*DATA:*
* START *
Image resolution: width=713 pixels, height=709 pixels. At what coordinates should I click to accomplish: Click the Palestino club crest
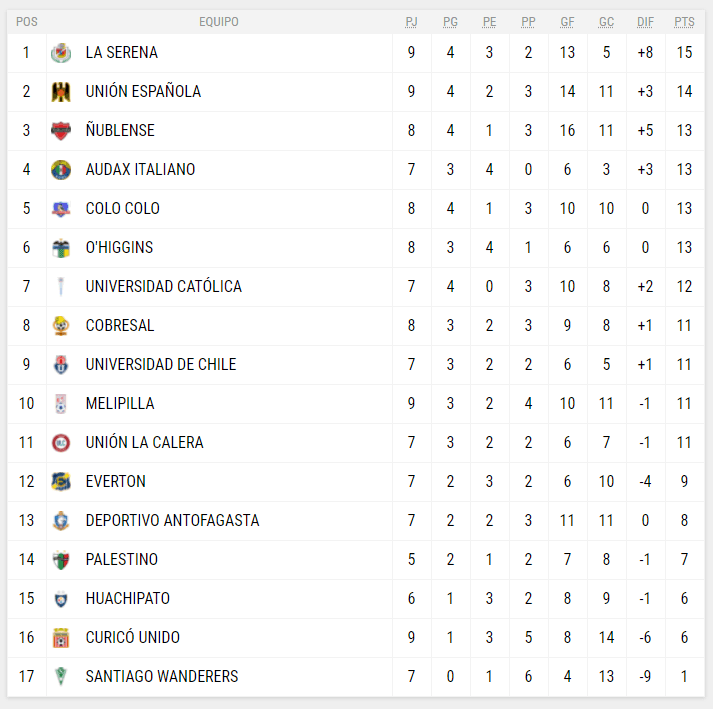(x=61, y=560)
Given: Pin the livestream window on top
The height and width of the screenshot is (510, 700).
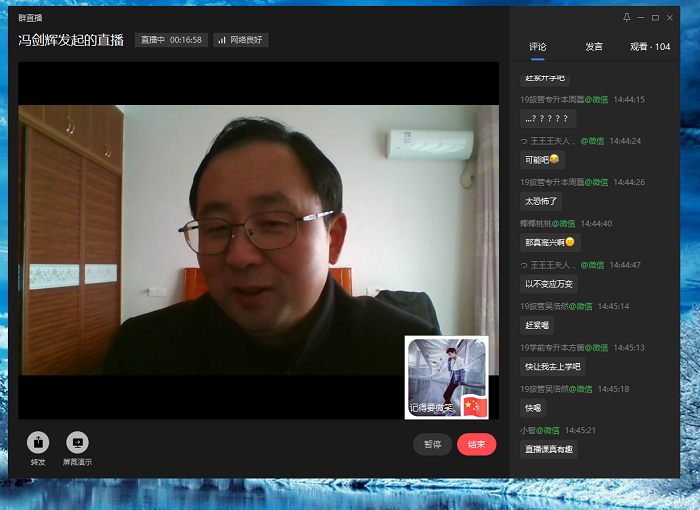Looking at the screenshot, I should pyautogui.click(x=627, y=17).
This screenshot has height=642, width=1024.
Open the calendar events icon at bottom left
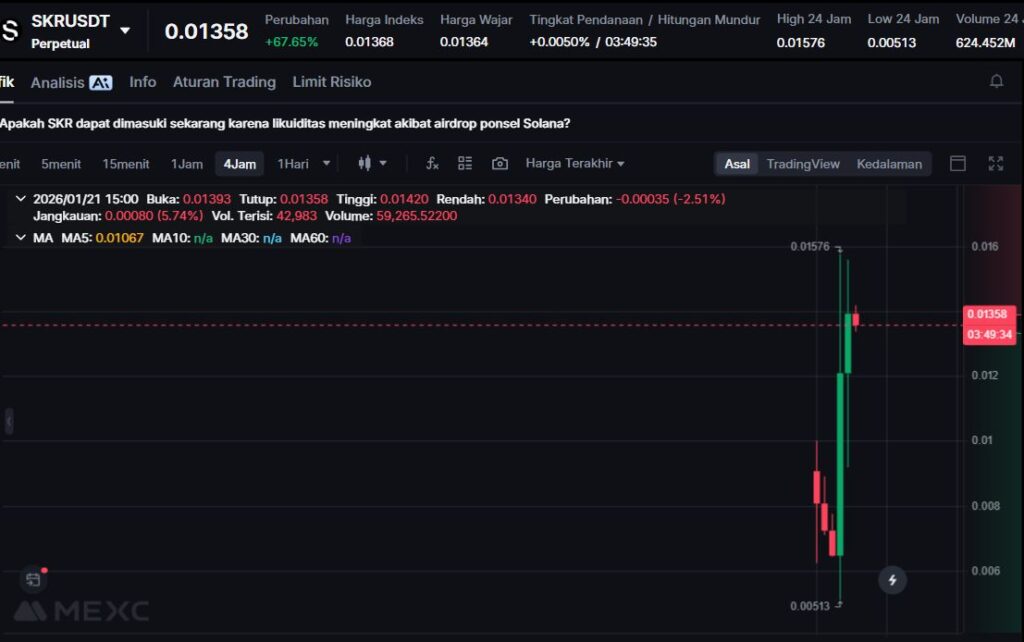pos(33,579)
* END *
* START *
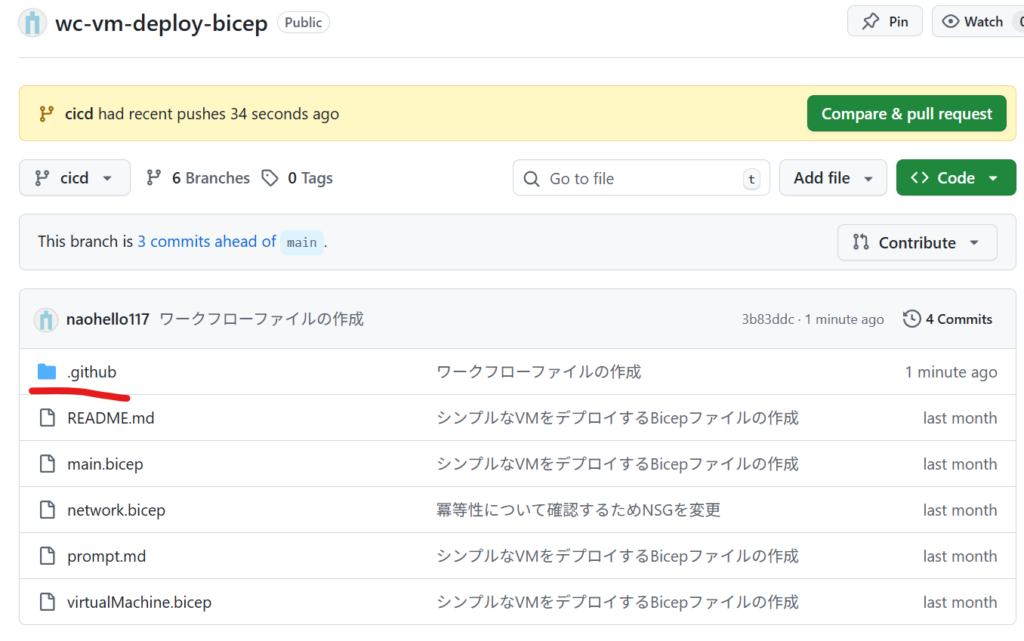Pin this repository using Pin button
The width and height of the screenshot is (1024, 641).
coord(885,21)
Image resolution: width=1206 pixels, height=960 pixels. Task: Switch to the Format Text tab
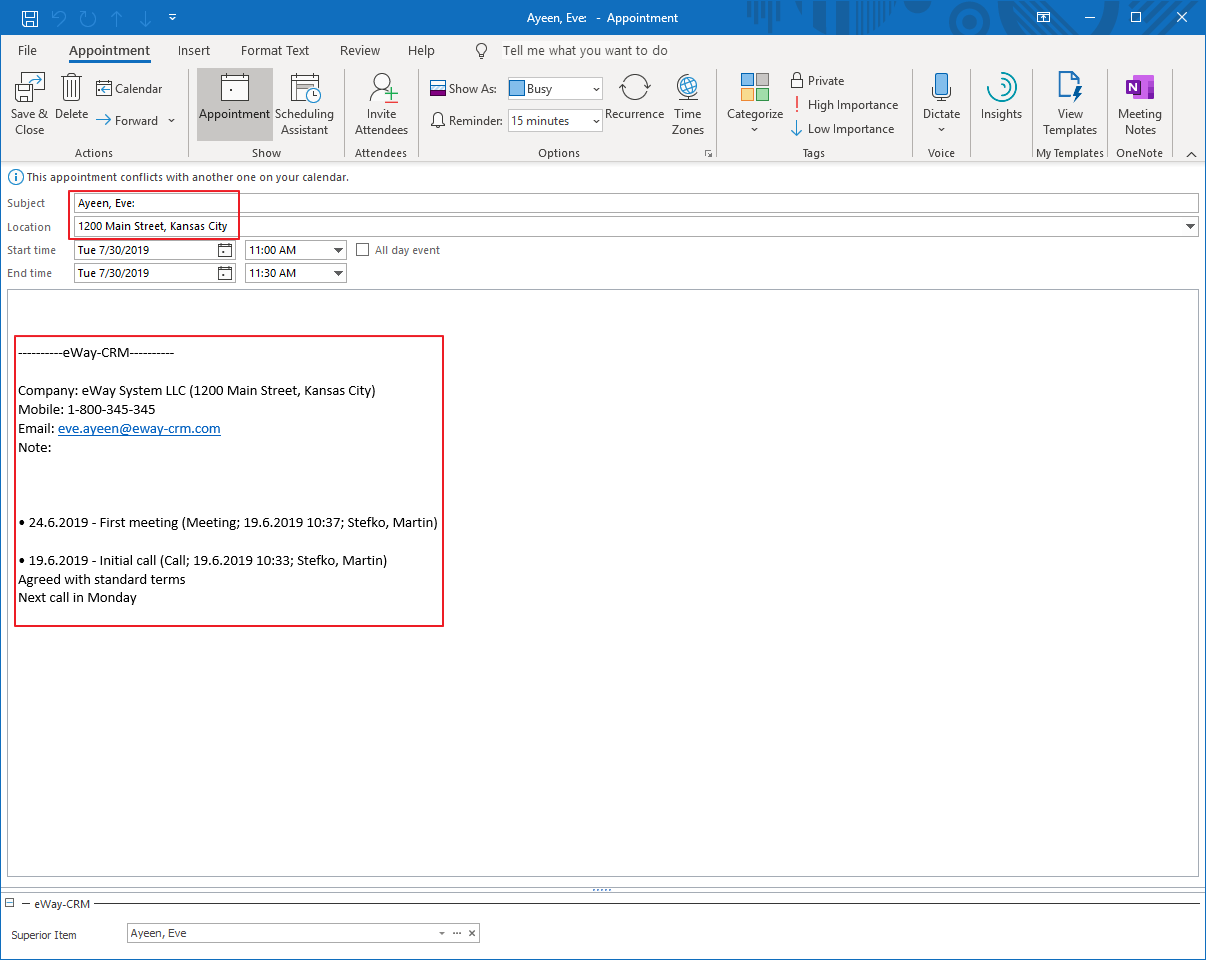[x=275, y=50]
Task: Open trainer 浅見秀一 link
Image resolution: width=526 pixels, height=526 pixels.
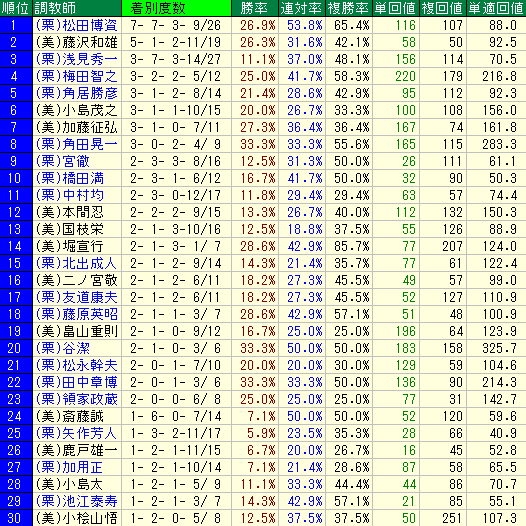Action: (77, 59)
* END *
* START *
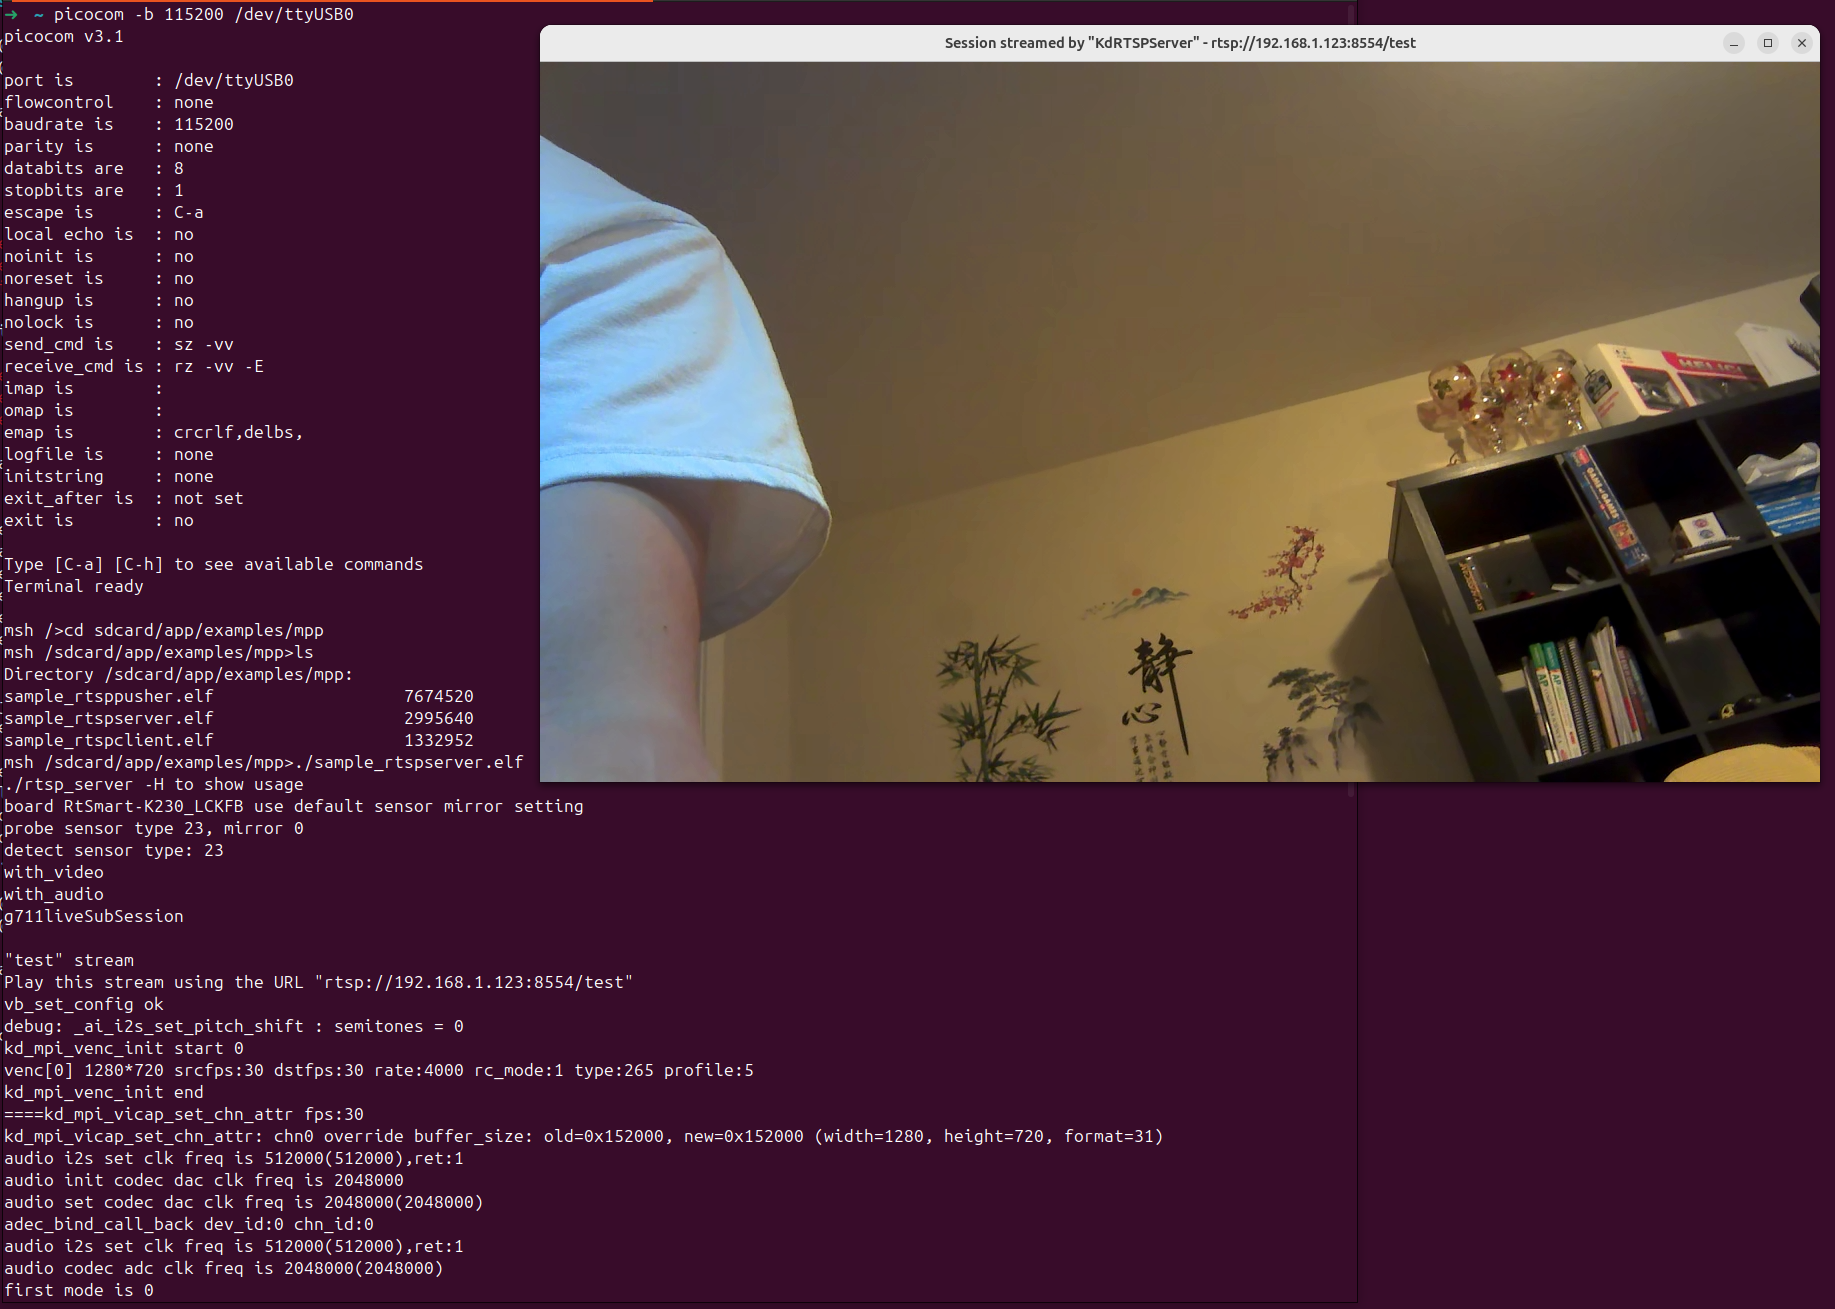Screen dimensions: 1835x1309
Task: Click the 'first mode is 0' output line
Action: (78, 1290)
* END *
*EXERCISE:*
Print the records from the line containing "Image resolution: width=713" up to and including the line containing "pos(33,579)", omitting the pictures from your answer.

*SOLUTION FOR THIS TASK:*
Image resolution: width=713 pixels, height=709 pixels. At what coordinates should I click to accomplish: Click the Palestino club crest
(x=61, y=560)
Given: Pin the livestream window on top
The height and width of the screenshot is (510, 700).
Looking at the screenshot, I should pyautogui.click(x=627, y=17).
This screenshot has height=642, width=1024.
Open the calendar events icon at bottom left
pos(33,579)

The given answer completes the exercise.